Reconstruction of Lansing Correctional Facility begins

Kansas’s largest, oldest prison getting a facelift over the next two years with renovation project.

Gov. Jeff Colyer joined Corrections Secretary Joe Norwood on April 19, along with state and local officials, to launch the reconstruction of Lansing Correctional Facility.

"It’s a fantastic day and it really is about all of the people here that have put this together because this is so important for our state," Colyer said. "I want to thank all of you for being here and for being a part of this."

The 155-year-old facility is the largest and oldest correctional facility in the state. It is undergoing a two-year reconstruction, which will result in a 1,920-bed unit and a 512-bed minimum unit. The Kansas Department of Corrections has entered into a 20-year lease agreement with CoreCivic that will commence upon the completion of facility construction, with a base-year lease rate of $14.9 million, including an annual 1.94% rent escalator. JE Dunn Construction will manage the design and construction.

Staffed and operated by the KDOC, the facility will be leased from CoreCivic, which will also maintain the facility. The facility will be owned by the state of Kansas at the end of the lease.

Colyer said the Lansing site is filled with aging infrastructure that has become increasingly more expensive to operate. He said a modern facility will enable the KDOC to focus on reducing recidivism and helping offenders become law-abiding citizens.

"The work that goes on behind these walls is vital to the safety of our state and too often we don’t recognize the men and women of the Department of Corrections who perform these difficult jobs," Colyer said. "With the rebuilding of this facility we hope to make that job easier and more effective for them and we also hope to make it safer for them."

Surrounded by current and former Lansing Correctional Facility employees attending the groundbreaking, Corrections Secretary Norwood thanked Colyer and members of the legislature for their support of the project.

"The staff at Lansing have done an admirable job managing inmates and delivering services at this facility," Norwood said. "The men and women who work here will continue to carry on the legacy of excellence at Lansing."

During the groundbreaking ceremony, CoreCivic president and CEO Damon Hininger, who grew up in Lansing, said he knows how important Lansing Correctional Facility is to the local community, including generations of families who have worked at the facility.

"I’m proud to be part of a project that will result in a better and safer environment for folks who work at this facility, and more humane conditions for the individuals who are serving time at the facility," he said.

JE Dunn Construction President Paul Neidlein, who called the project a cost-effective and creative solution, said the rebuilding of Lansing Correctional Facility is special for the Kansas City-based company.

"There’s going to be over 350,000 hours put into this project by people who live in this area — that live in the state of Kansas," he said.

The facility is expected to encompass a net savings of $23.6 million over the life of the lease through staffing and building efficiency. The new facility will feature:

• Two housing units: a 1,920-bed maximum and medium unit and a 512-bed minimum unit.

• Areas for medical services (improved design for aging population) food service, spiritual life and staff support.
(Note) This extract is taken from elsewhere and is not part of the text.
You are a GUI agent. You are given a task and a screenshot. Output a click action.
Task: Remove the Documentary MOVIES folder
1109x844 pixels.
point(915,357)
• Indoor and outdoor recreation areas, ample site circulation and parking, and improved lighting and security.

• Modern utility systems that provide significant cost and energy savings.

• Capacity for future expansion.

• Local maintenance staff, locksmiths, and professional services.

• Energy saving shell design with top-of-the-line roofing system, and highly insulated walls systems.

• Security systems include triple-biased magnetic door switches, and enhanced video surveillance systems.

• Layout that controls the movement of the inmate population.